Memória Explícita refere-se às informações que podem ser trazidas a consciência por meio de recordações verbais ou imagens visuais. Ocorre quando a evocação é reconhecida e o indivíduo tem acesso consciente ao conteúdo da informação, como a memória para fatos, imagens, a lembrança de experiência passada ou a recordação do próprio nome (SCHACTER, 1987).

De acordo com Douglas e Spencer (2006), emoção, humor e motivação podem influenciar o quê e o quanto é lembrado. Cabe ressaltar que a Memória Explícita é mais sensível aos efeitos do envelhecimento do que a memorização realizada inconscientemente, ou seja, memória implícita (YASSUDA, 2005).

Acredita-se que há dois subsistemas na Memória Explícita: Memória Episódica (memória autobiográfica) e a Memória Semântica. Memória Episódica é composta de lembranças que o sujeito possui acerca de si próprio e de sua vida, sendo responsável pelo armazenamento e recuperação de informações pessoais, a exemplo: recordações de experiências íntimas e eventos associados há um tempo e/ou lugar em particular, como lembranças da própria formatura, de um filme ou de um rosto (EICH et al., 1994; GAZZANIGA et al., 2002).

Memória Semântica é uma das modalidades mnésicas que aparentam ser mais resistentes aos efeitos do envelhecimento biológico. Ela registra informações verbais, como nomes de pessoas ou lugares, descrições de acontecimentos, conhecimentos gerais e de linguagem como vocabulários, significados e normas semânticas e sintáticas ou de idiomas (GREEN, 2000; BRUCKI, 2004).

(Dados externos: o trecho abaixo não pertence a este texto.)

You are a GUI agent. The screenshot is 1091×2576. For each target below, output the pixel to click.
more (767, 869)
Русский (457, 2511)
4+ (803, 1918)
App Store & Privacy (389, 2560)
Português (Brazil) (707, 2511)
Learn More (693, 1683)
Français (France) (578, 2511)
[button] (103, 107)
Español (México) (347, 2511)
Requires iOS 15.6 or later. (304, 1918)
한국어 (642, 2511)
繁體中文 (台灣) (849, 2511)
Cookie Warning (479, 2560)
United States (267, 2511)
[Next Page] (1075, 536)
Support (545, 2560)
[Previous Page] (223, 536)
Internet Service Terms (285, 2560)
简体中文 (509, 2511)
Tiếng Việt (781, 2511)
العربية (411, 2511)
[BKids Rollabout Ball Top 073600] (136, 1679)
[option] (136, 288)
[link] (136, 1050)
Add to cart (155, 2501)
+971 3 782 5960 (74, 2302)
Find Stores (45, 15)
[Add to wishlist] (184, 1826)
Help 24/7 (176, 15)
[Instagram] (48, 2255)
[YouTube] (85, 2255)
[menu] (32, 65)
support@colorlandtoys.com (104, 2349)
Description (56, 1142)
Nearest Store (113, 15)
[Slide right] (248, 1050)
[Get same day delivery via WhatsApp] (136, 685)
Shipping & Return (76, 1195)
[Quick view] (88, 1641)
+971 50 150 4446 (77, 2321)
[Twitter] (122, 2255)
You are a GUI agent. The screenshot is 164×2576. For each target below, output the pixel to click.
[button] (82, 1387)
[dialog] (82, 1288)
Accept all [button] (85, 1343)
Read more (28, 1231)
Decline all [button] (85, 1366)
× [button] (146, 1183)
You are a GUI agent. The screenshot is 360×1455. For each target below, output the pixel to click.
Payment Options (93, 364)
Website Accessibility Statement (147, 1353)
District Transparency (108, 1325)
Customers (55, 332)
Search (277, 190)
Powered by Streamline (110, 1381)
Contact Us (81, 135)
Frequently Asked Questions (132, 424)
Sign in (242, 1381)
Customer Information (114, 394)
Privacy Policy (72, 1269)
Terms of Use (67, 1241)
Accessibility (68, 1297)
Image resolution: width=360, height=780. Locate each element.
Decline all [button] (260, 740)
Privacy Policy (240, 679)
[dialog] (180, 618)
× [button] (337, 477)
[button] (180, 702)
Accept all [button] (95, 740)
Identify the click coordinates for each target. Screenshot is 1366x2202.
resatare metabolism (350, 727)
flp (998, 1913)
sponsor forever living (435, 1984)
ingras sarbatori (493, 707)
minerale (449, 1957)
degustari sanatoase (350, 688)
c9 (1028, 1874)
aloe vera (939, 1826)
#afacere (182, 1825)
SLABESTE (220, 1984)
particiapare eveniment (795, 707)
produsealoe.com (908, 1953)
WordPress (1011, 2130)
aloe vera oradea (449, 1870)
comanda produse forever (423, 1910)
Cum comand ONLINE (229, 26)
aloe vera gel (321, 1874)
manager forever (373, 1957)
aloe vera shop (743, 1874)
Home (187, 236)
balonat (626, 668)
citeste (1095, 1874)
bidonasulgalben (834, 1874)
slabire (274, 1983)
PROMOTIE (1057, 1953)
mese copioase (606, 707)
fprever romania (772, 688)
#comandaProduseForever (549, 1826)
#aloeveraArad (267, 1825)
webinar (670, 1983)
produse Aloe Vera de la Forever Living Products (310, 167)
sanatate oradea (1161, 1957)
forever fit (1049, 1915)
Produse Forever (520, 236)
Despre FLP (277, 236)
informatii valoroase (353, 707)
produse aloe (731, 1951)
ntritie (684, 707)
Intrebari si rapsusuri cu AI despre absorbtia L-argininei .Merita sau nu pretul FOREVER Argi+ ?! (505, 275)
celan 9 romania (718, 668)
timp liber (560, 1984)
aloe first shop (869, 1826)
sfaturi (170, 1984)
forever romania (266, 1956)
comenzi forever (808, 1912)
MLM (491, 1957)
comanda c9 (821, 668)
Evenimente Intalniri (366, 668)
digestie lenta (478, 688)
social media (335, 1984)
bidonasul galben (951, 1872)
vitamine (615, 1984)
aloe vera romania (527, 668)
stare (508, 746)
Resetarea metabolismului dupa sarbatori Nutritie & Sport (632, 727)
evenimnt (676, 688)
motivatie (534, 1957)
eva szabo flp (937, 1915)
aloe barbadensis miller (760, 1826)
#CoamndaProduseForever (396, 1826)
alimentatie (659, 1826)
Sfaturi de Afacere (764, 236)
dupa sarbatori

O cérebro é estrutura em permanente construção, assim como as memórias do indivíduo, compreendida como conjunto de habilidades que possuem funcionamento

cooperativo de diferentes modos do sistema nervoso central, porém sendo independentes, proporcionando sensação de memória única (XAVIER, 1996; NERI; YASSUDA, 2004).

De modo geral, as pesquisas demonstram que o envelhecimento da memória compreende declínio e estabilidade. Alguns subsistemas, como Memória Semântica e Memória Implícita, apresentam-se estáveis até idades mais avançadas, enquanto outros, como a Memória Operacional e a Memória Episódica, são afetados mais precocemente e intensamente pelo envelhecimento cerebral. Alguns indivíduos apresentam declínio cognitivo expressivo, enquanto outros podem apresentar declínios insignificantes (CARVALHO, 2006).